Список заданий:
a - Выпишите из текста об изображении инвалидов войны отрывок от слов "Советская же пропаганда" до слов "морщится от боли." включительно.
b - В каком году, согласно тексту об изображении инвалидов войны, была написана картина Дикса «Продавец спичек»?

Фрагмент текста:
Беспощадность этих изображений кажется предельной: так, графические листы Дикса, запечатлевшие искалеченные лица солдат, вообще словно исключают обычное эстетическое любование. Но они невыносимы не из одного натурализма: глаза инвалидов - часто спокойные и кроткие, от жизни уже ничего не требующие и не ожидающие, - смотрят прямо на нас, и невольно опускаешь взгляд, принимая на себя часть вины за их участь. Но этого художник и добивался. Сентиментальная жалость созерцателя недорого стоит, она - форма самолюбования и морального комфорта: какой, мол, я хороший, пожалел бедняжку. Экспрессионист, напротив, стремится причинить моральное неудобство. Калеки у него нарочито "неприятны" и изображены так, что от них естественно отшатнуться - кажется, что прохожие на холсте Дикса "Продавец спичек" (1920) прыскают врассыпную от фигуры безногого и безрукого слепца.
Нацистская пропаганда изображала увечья как своеобразную норму и прославляла некое возвышенное состояние духа инвалидов - экспрессионисты же показывали телесную ущербность как аномалию, именно убивающую духовное начало Их персонажи были словно искусственными - они казались "собранными" из различных частей, скреплённых шурупчиками и проволочками, и человек становился не то придатком своего протеза, не то - его продолжением. Он превращался в неодушевлённый предмет, буквально - в предмет, лишённый души. На диксовского "Продавца", как на столбик, писает смешная, словно забежавшая сюда из мультфильма, такса.
Советская же пропаганда военных лет предпочитала не распространяться о "неприятных" материях: в киножурналах инвалидов днём с огнём не сыщешь, а в фильме Ивана Пырьева
В шесть часов вечера после войны" (1944) лёгкое прихрамывание лишь украшало красавца-офицера, придавая ему еще большую импозантность. Боец на популярной картине Лактионова
Письмо с фронта (1947) тоже опирается на палочку, а его рука на перевязи. Однако композиционно его фигура, расположенная между хорошенькой девочкой-подростком и юной девушкой, щекастой и улыбающейся, искусно "перекрыта", причём медали на гимнастёрке особо выделены, а пушок на ногах девочки прямо золотится на солнце. Словом, приятное подчёркнуто - неприятное спрятано, это и есть метод "социалистического реализма". Показательно и нарочито неопределённое выражение лица солдата: он то ли улыбается, прикусив цигарку, то ли морщится от боли.

Собранные данные:
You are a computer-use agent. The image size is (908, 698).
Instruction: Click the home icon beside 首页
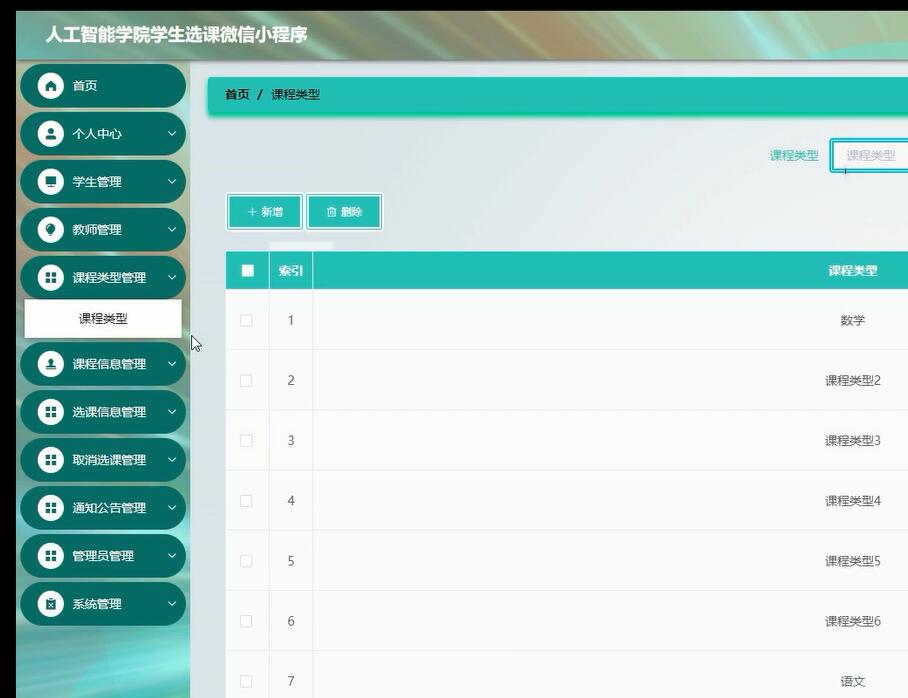(49, 85)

Ответы к заданиям:
a -
Советская же пропаганда военных лет предпочитала не распространяться о "неприятных" материях: в киножурналах инвалидов днём с огнём не сыщешь, а в фильме Ивана Пырьева
В шесть часов вечера после войны" (1944) лёгкое прихрамывание лишь украшало красавца-офицера, придавая ему еще большую импозантность. Боец на популярной картине Лактионова
Письмо с фронта (1947) тоже опирается на палочку, а его рука на перевязи. Однако композиционно его фигура, расположенная между хорошенькой девочкой-подростком и юной девушкой, щекастой и улыбающейся, искусно "перекрыта", причём медали на гимнастёрке особо выделены, а пушок на ногах девочки прямо золотится на солнце. Словом, приятное подчёркнуто - неприятное спрятано, это и есть метод "социалистического реализма". Показательно и нарочито неопределённое выражение лица солдата: он то ли улыбается, прикусив цигарку, то ли морщится от боли.

b - В 1920 году.